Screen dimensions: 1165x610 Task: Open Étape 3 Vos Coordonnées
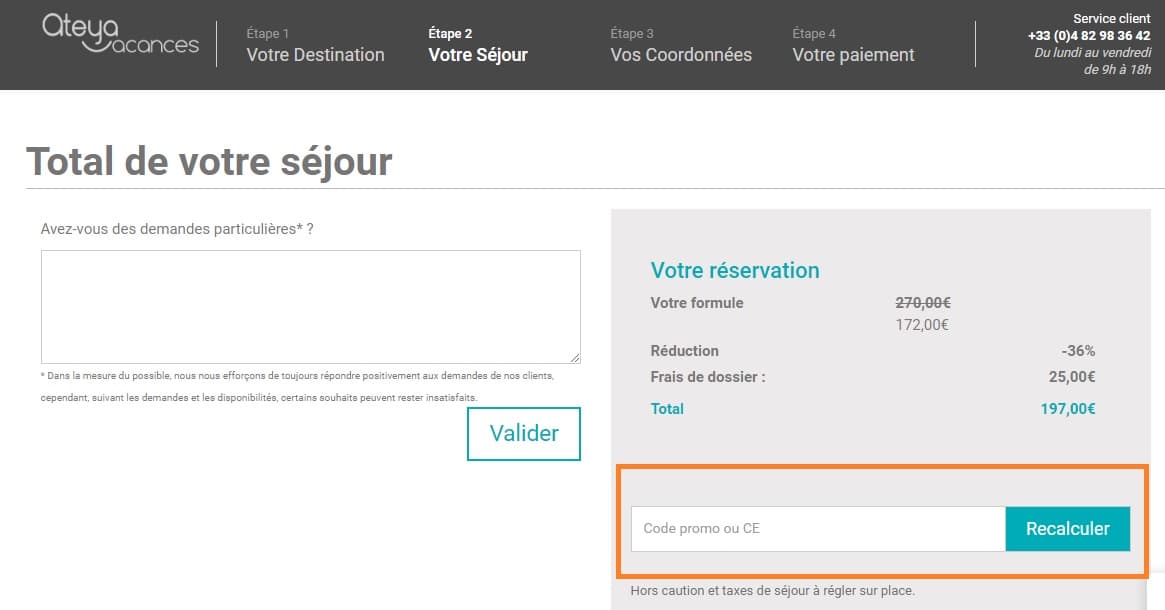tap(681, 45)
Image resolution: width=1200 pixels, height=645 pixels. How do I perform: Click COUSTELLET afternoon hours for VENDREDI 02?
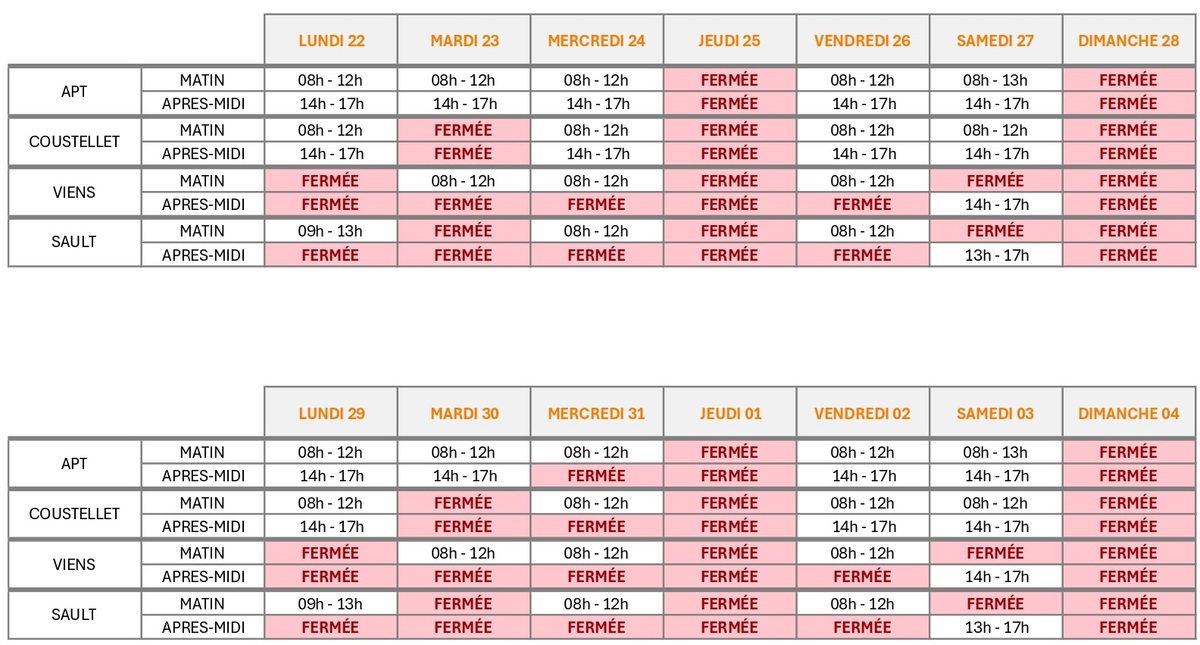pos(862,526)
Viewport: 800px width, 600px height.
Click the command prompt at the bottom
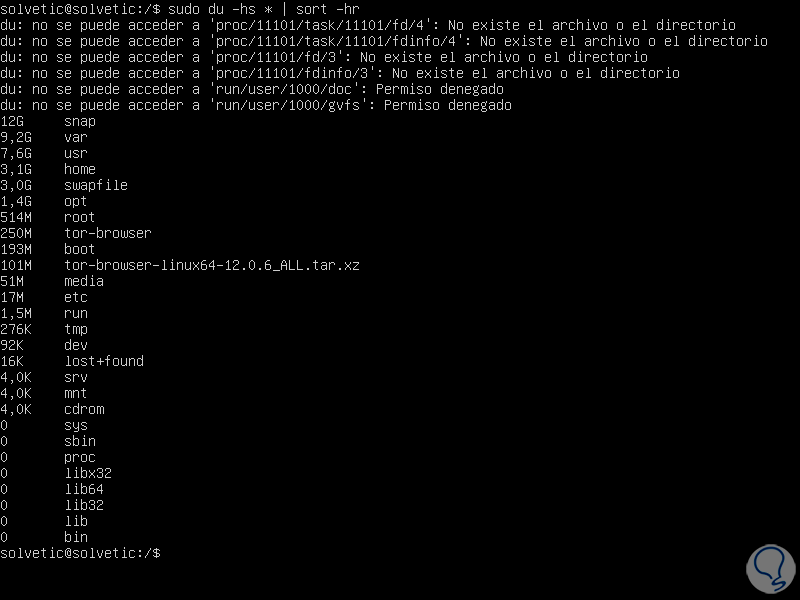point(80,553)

==

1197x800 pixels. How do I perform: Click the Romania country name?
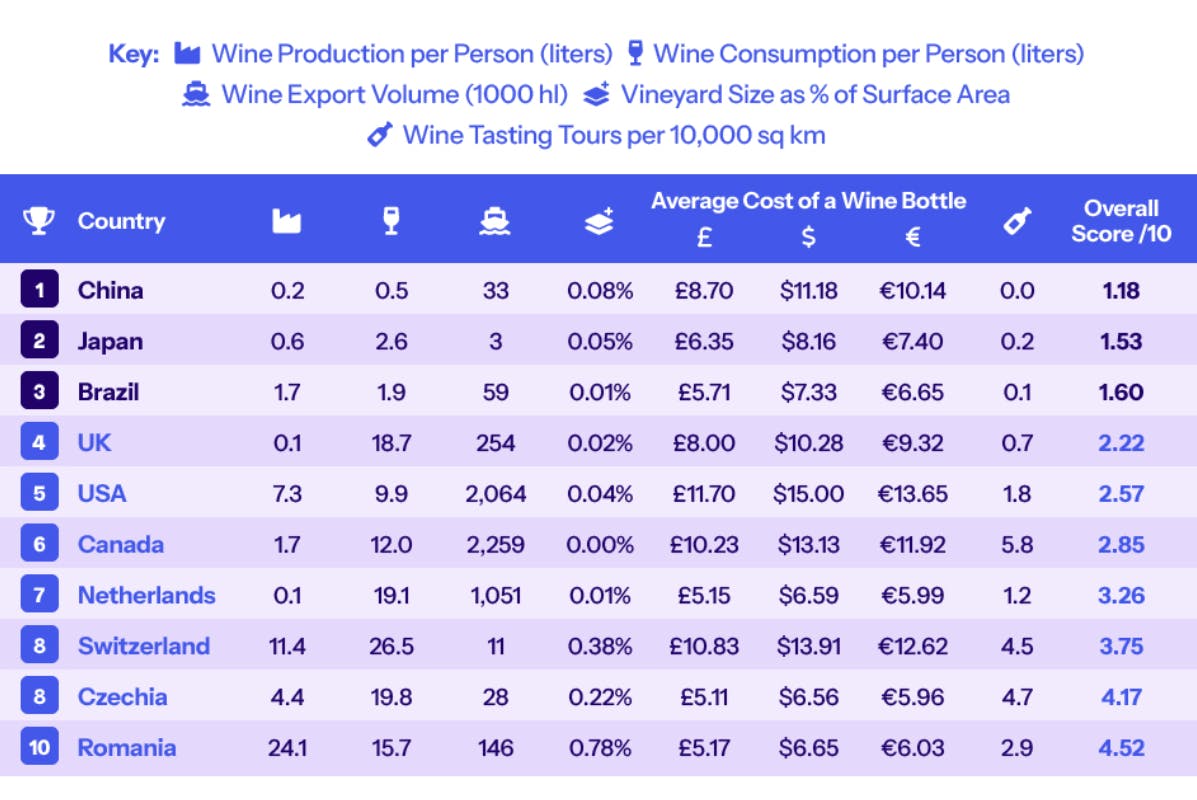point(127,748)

- _WHAT YOU NEED TO DO_: Tally the lines in the records that contain the word "width" and give only the number.

- _COMPLETE RESPONSE_: 2